Perspectives on Imposter Syndrome
- Michael Griffiths

- Nov 16
- 2 min read

Most people move through life with a quiet belief that they are somehow different from everyone else. Of course, I am different and unique and so are you. However, the irony is that thoughts like: “I don’t fit in,” “People wouldn’t understand me,” or “I shouldn’t be here”, although deeply felt and personal, is one of the most universal human experiences we have.
Psychologically, part of this comes from how the mind works. Think about our old friend our private inner world. This is a world that we have full, open access to, which means access to every personal doubt, contradiction, memory, and fear.
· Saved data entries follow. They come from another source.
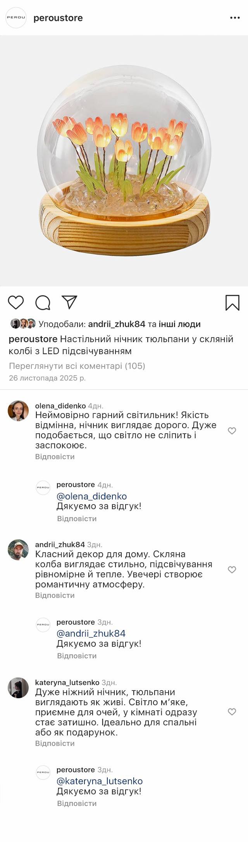Screen dimensions: 248x842
Task: Open the @kateryna_lutsenko mention link
Action: [100, 781]

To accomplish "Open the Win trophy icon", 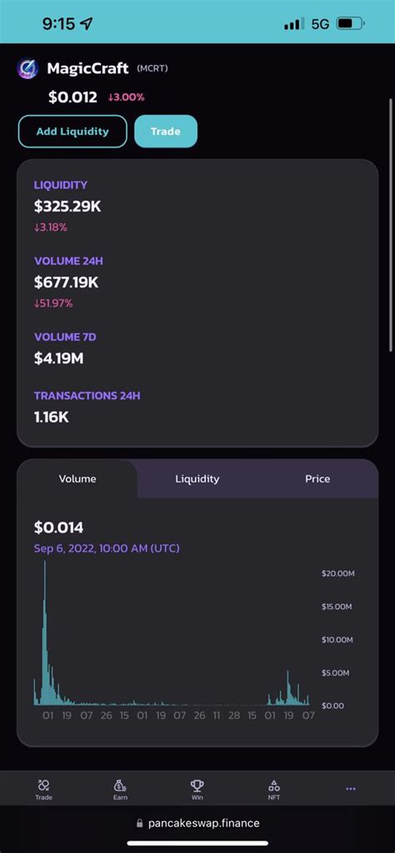I will click(x=197, y=786).
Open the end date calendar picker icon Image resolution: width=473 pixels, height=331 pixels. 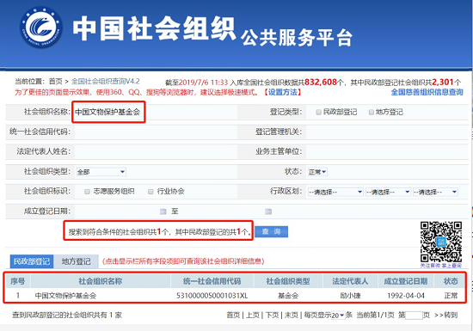pos(268,211)
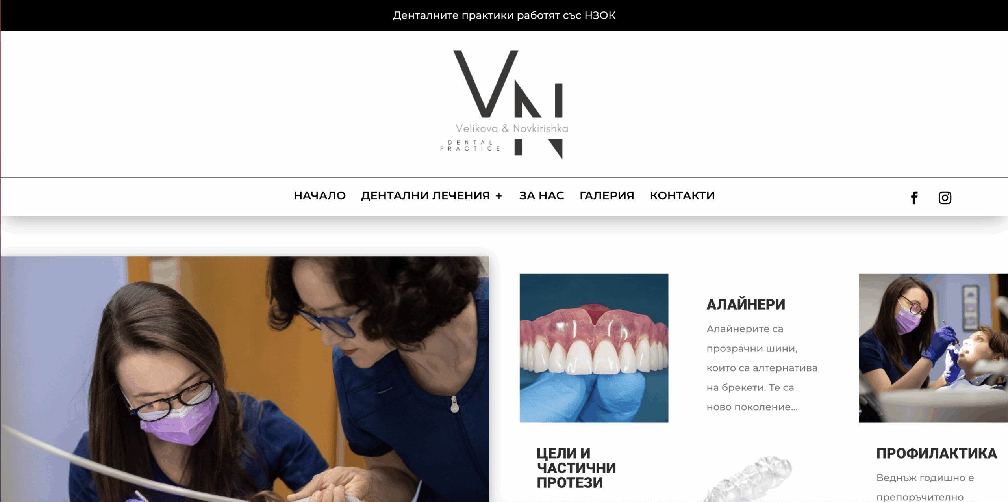The image size is (1008, 502).
Task: Read the Алайнерите са прозрачни шини excerpt
Action: coord(762,368)
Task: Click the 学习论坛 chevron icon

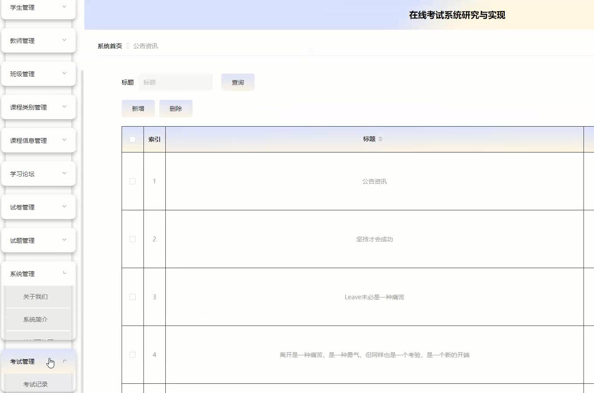Action: point(64,173)
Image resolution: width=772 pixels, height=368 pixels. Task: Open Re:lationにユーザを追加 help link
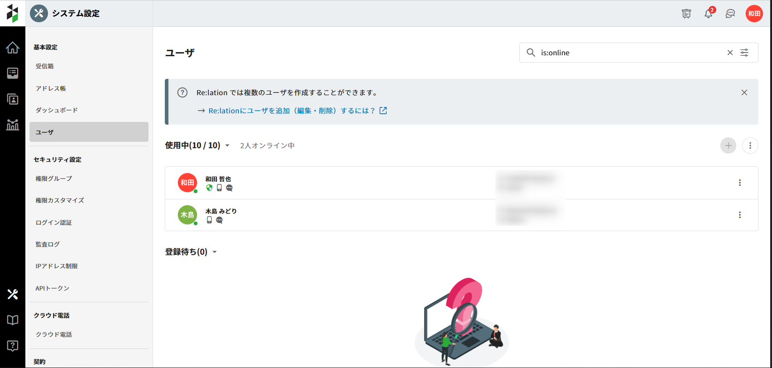[292, 111]
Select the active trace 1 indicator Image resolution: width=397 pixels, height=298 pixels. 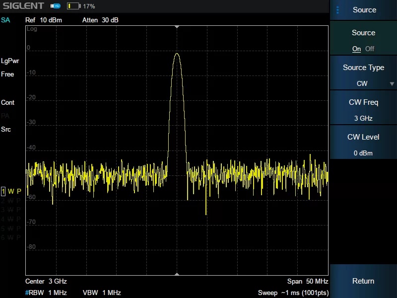3,191
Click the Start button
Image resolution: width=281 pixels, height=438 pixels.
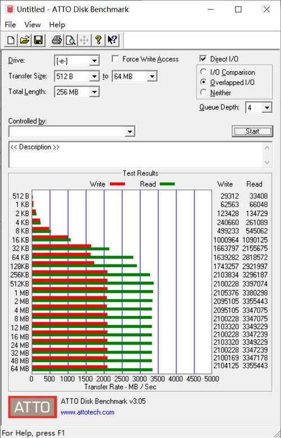tap(252, 131)
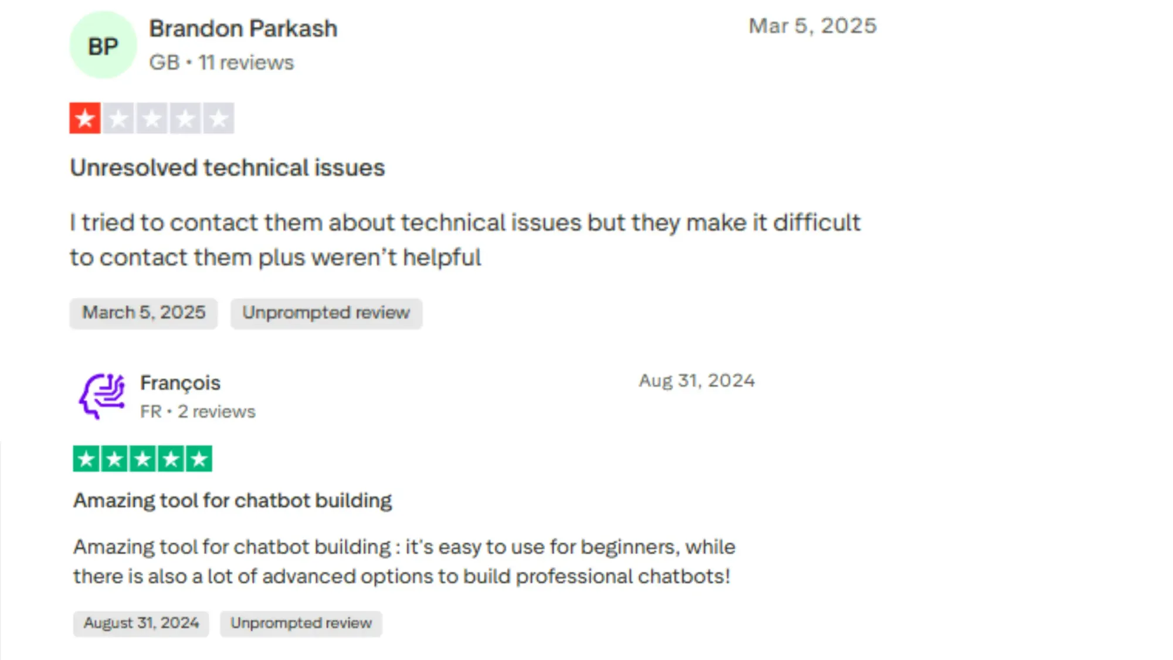Click the August 31, 2024 date tag

click(140, 623)
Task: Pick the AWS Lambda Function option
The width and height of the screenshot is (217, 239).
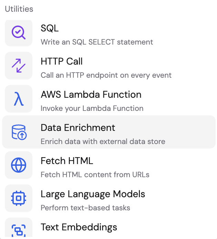Action: pos(109,99)
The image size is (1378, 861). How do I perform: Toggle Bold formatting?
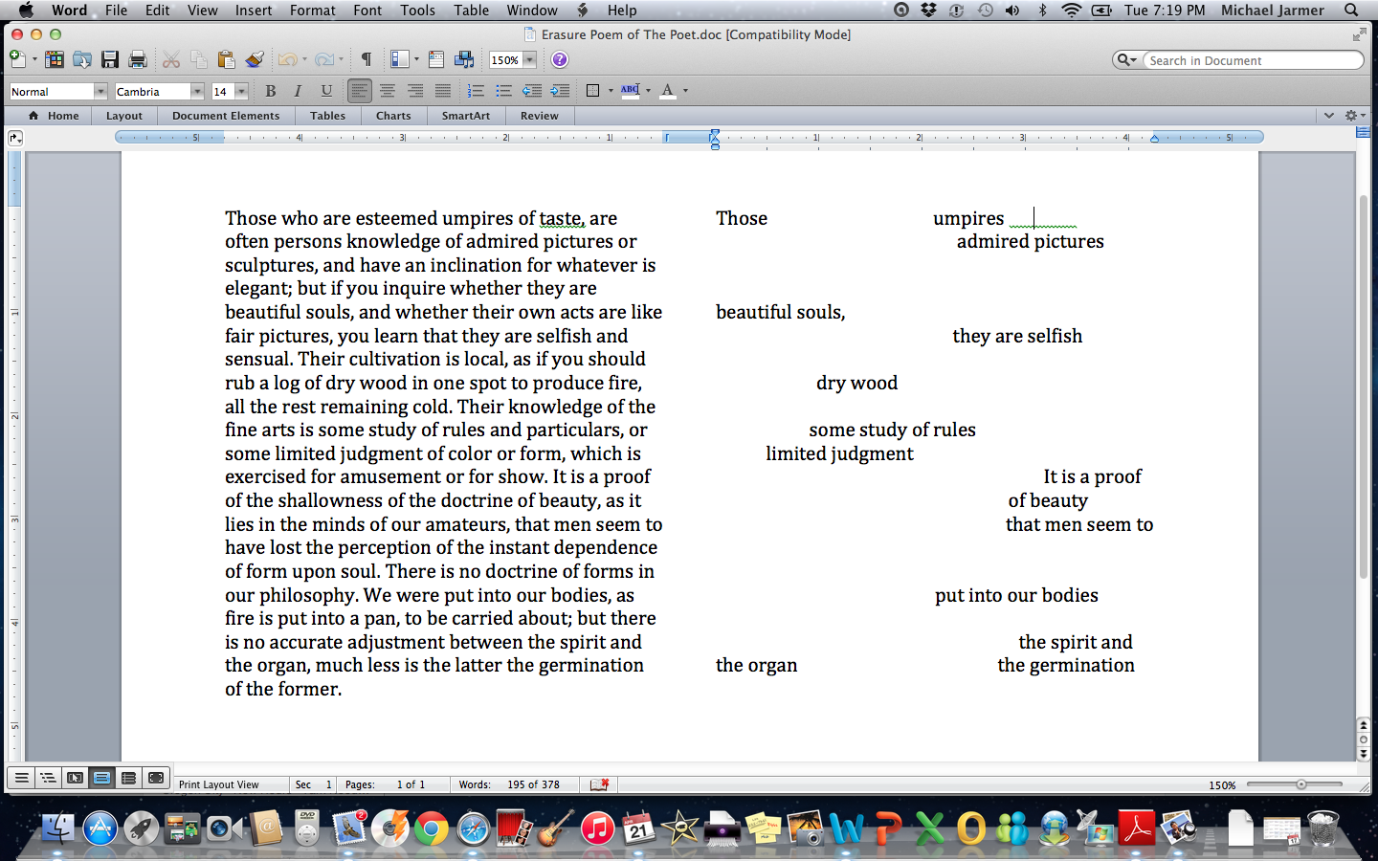point(271,91)
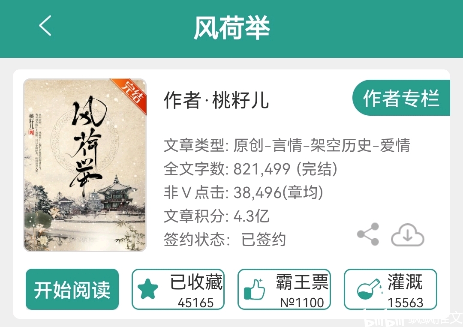Start reading with 开始阅读 button
This screenshot has width=463, height=327.
coord(72,289)
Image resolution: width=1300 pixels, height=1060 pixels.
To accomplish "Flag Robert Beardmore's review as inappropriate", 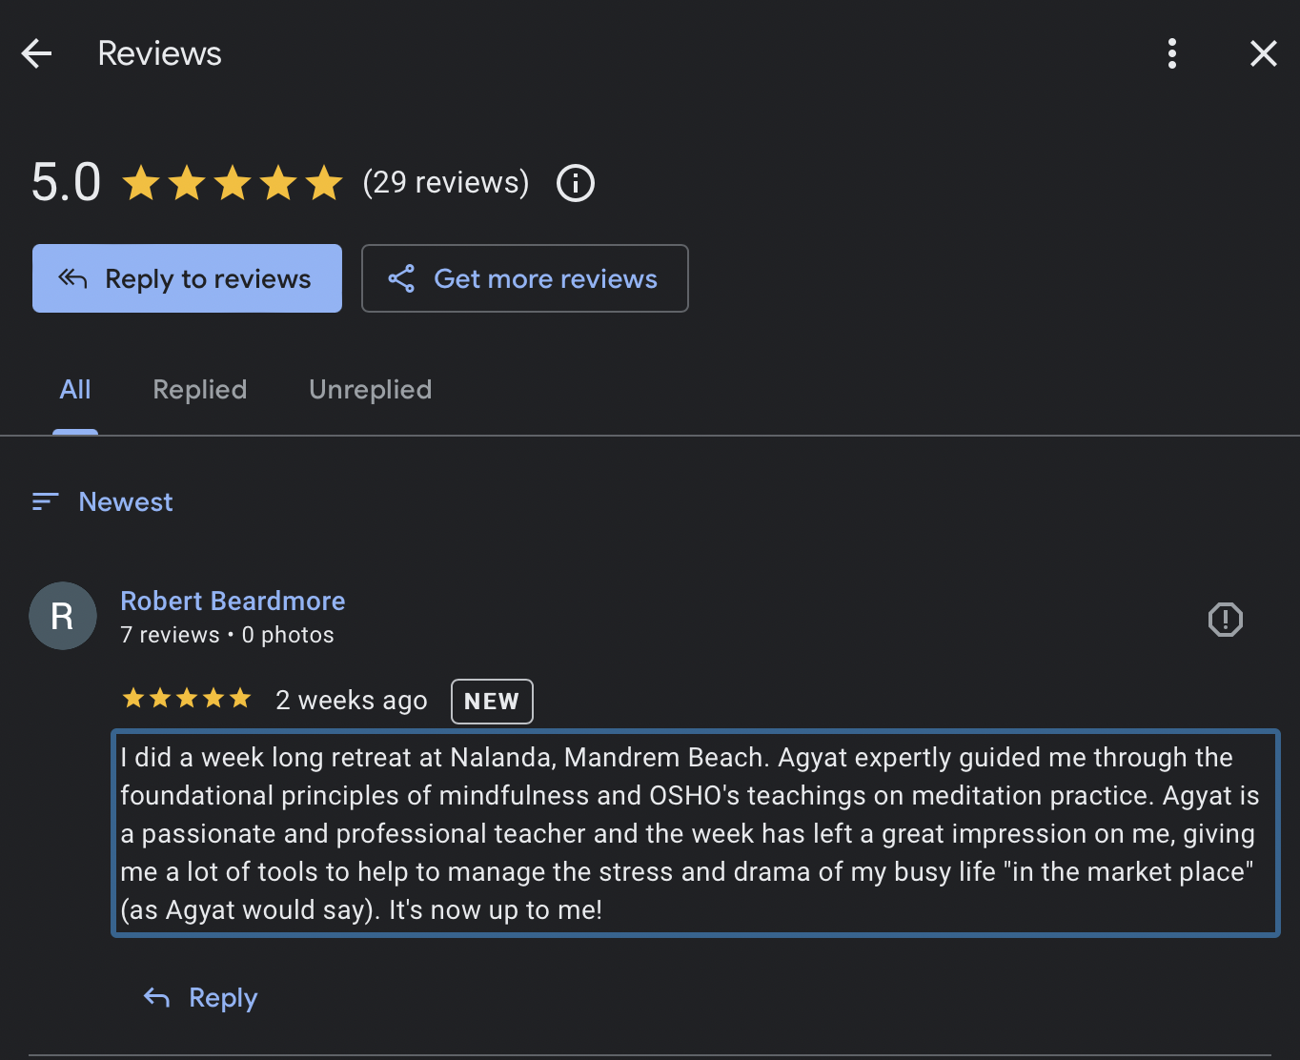I will pos(1226,620).
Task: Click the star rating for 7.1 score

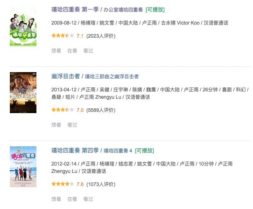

Contrast this with our very limited access to the polished outer surfaces of other people’s inner world and we end up with a comparison that puts our complexity up against their simplicity. The result? We conclude that somehow we are the exception.
Add to this a cultural obsession with individuality, and the belief becomes stronger. Modern society encourages us to define ourselves sharply: I am this, not that. I belong here, not there. At first glance, this looks like uniqueness — but the drive itself is common.
Terms like imposter syndrome reinforce this illusion. They take ordinary self-doubt — something most people experience — and turn it into something that sounds clinical or problematic. But underneath, imposter syndrome often reflects a perfectly normal encounter with uncertainty, challenge, or growth. So then we have a paradox in that our desire to be exceptional makes us the same.
However, the picture changes when we introduce context which gives additional perspectives on imposter syndrome.
For many people — especially those navigating environments historically shaped by exclusion — the feeling of not belonging isn’t just a matter of internal psychology. It’s a response to external conditions. If a workplace, industry, or culture sends subtle or overt messages about who typically belongs and who doesn’t, then that discomfort is not a syndrome. It’s a signal.
In those cases, the problem is not the individual — it’s the environment.
When someone walks into a space where very few people share their background, identity, language, or lived experience, doubt is not irrational. It’s adaptive. The mind is simply reading the room.
So we need to be thinking about this from multiple perspectives.
If we treat belonging difficulties purely as internal deficits — something the individual must fix through confidence training, positive thinking, or mindset work — we unintentionally reinforce the message: “The problem is you.”
A more useful starting point is: “What would need to change in this environment so more people feel they can show up fully and thrive?”
At Bonmotus, this distinction matters. Our work in psychological and behavioural skill development focuses not on forcing people to suppress natural uncertainty or mask their differences. Still, on helping individuals and teams develop the flexibility to navigate challenge and the humility to create environments where belonging isn’t accidental — it’s intentional.